Through Windsor and on the video screens, they waved at the nameless hordes. They waved from their wrists, in quick, short strokes, as if scrubbing out a spot in the air; to wave any bigger would have burned through the muscle energy required to keep their arms in constant motion for the duration of the 20-minute procession. In less than a year — in less than six hours, if you peg it to live TV coverage — Markle had gone from essentially unknown to one of the most famous people on the planet. More than 100,000 people had traveled to Windsor to be in the vicinity of an invitation-only event of which she was the star; just shy of 2 billion were estimated to watch it on TV. She was at that precise moment in thoughts of, very conservatively, tens of millions of human beings.

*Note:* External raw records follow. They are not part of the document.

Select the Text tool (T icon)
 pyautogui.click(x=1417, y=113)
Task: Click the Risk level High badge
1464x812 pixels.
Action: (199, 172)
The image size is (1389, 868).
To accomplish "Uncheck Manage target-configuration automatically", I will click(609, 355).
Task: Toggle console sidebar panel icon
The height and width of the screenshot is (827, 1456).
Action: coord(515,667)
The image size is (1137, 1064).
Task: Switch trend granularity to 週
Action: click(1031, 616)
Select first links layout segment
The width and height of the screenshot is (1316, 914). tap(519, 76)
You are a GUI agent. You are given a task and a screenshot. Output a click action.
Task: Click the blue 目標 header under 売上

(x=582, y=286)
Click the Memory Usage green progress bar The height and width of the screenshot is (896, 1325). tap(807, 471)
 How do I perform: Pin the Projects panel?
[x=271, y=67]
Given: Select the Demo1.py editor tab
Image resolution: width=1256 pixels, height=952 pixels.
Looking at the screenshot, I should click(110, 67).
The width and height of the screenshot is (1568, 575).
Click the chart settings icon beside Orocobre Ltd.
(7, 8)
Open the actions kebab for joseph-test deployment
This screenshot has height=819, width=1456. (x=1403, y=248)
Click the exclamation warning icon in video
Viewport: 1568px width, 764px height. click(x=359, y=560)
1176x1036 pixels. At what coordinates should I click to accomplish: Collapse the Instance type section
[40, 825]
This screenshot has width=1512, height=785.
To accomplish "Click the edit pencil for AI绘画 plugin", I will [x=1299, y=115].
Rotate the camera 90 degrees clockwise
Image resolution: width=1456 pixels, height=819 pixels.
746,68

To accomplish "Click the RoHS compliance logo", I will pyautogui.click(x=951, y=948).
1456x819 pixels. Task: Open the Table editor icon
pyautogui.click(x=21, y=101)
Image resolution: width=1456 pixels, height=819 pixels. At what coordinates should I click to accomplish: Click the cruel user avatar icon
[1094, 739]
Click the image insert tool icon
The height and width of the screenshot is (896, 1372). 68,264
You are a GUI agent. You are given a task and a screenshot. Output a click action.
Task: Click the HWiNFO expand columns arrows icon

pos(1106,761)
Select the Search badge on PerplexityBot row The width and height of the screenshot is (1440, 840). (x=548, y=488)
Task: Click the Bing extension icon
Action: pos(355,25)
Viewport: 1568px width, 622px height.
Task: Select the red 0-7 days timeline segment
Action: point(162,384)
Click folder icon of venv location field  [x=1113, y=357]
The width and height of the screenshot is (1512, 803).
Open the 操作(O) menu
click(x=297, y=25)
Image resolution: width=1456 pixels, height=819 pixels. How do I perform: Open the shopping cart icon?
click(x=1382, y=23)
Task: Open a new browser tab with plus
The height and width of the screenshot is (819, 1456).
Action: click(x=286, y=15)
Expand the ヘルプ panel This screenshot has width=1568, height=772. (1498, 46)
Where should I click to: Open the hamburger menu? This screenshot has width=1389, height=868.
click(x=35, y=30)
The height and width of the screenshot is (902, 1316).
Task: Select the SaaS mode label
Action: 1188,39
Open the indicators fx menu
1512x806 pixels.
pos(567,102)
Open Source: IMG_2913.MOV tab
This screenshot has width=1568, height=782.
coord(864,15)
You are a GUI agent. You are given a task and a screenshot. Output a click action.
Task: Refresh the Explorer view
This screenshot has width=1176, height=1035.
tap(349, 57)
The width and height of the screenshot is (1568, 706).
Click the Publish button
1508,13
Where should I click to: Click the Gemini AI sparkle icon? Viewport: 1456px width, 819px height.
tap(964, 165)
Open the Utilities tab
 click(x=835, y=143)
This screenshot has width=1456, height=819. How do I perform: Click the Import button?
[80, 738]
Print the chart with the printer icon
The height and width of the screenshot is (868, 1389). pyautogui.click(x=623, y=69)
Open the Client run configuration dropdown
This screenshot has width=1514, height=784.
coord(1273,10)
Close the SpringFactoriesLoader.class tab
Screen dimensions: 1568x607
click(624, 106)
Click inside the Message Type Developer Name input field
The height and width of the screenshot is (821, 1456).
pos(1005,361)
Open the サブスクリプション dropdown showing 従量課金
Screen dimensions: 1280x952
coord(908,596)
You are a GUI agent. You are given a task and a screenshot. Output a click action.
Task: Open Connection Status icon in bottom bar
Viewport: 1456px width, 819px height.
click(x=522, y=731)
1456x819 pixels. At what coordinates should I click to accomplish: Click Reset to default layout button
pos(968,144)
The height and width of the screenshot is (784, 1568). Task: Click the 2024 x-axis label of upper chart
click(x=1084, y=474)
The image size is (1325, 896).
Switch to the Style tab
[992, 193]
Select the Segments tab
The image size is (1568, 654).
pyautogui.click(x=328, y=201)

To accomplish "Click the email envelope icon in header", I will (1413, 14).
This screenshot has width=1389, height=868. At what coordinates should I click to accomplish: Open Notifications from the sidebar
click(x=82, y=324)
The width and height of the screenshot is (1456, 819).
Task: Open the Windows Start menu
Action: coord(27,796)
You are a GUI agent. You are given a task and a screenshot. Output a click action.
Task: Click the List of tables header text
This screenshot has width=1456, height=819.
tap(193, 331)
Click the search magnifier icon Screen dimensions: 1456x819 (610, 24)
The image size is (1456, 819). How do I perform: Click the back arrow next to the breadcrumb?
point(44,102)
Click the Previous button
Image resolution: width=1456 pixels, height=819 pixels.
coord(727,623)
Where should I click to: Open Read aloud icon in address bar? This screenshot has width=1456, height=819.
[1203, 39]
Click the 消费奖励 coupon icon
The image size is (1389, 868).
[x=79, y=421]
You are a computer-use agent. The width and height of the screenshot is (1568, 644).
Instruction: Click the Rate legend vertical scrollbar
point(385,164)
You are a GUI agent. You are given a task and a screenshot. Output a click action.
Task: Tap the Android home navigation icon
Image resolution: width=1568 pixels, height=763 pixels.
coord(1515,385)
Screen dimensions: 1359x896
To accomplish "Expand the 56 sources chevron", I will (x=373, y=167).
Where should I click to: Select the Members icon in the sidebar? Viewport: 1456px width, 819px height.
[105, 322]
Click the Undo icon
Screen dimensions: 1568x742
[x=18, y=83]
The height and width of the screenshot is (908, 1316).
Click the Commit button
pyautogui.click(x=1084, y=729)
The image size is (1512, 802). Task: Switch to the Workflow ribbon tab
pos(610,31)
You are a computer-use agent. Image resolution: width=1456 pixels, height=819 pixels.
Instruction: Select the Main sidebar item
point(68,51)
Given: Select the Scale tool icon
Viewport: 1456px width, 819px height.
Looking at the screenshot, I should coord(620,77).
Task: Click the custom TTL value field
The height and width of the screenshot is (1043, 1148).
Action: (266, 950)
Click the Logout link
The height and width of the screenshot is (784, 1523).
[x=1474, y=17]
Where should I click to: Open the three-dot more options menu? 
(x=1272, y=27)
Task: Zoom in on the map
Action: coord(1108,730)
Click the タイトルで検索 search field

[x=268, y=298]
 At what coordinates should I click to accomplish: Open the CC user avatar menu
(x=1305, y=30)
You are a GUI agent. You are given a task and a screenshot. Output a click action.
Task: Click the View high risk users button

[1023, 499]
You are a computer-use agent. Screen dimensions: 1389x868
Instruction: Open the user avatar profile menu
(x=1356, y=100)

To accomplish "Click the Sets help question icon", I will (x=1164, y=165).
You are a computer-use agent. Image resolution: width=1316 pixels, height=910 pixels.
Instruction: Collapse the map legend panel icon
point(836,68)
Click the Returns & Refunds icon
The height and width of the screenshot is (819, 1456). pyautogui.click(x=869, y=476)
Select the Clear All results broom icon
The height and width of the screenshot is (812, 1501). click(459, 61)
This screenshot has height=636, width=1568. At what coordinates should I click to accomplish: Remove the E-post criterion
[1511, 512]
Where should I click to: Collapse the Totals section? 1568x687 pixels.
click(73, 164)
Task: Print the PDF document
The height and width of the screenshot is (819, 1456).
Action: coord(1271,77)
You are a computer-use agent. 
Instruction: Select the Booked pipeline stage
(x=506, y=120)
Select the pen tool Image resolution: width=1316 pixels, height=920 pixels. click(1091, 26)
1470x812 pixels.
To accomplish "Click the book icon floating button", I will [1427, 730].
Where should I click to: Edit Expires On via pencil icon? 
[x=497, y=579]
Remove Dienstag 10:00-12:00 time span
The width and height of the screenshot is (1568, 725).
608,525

She and Harry came bounding down the Long Walk. Everyone clambered for a second of eye contact, but their faces flew by so suddenly even a second was impossible to claim.

And then, much more quickly than it began, it was over. Police could eat ice cream again, and did. A trio of elderly Brits speculated about whether the couple would have sex before that evening’s private reception. The crowd, which, moments before, had sung a proud pledge to the monarch, dropped their plastic flags on the ground and abandoned them. The day was too fine to waste on ceremony.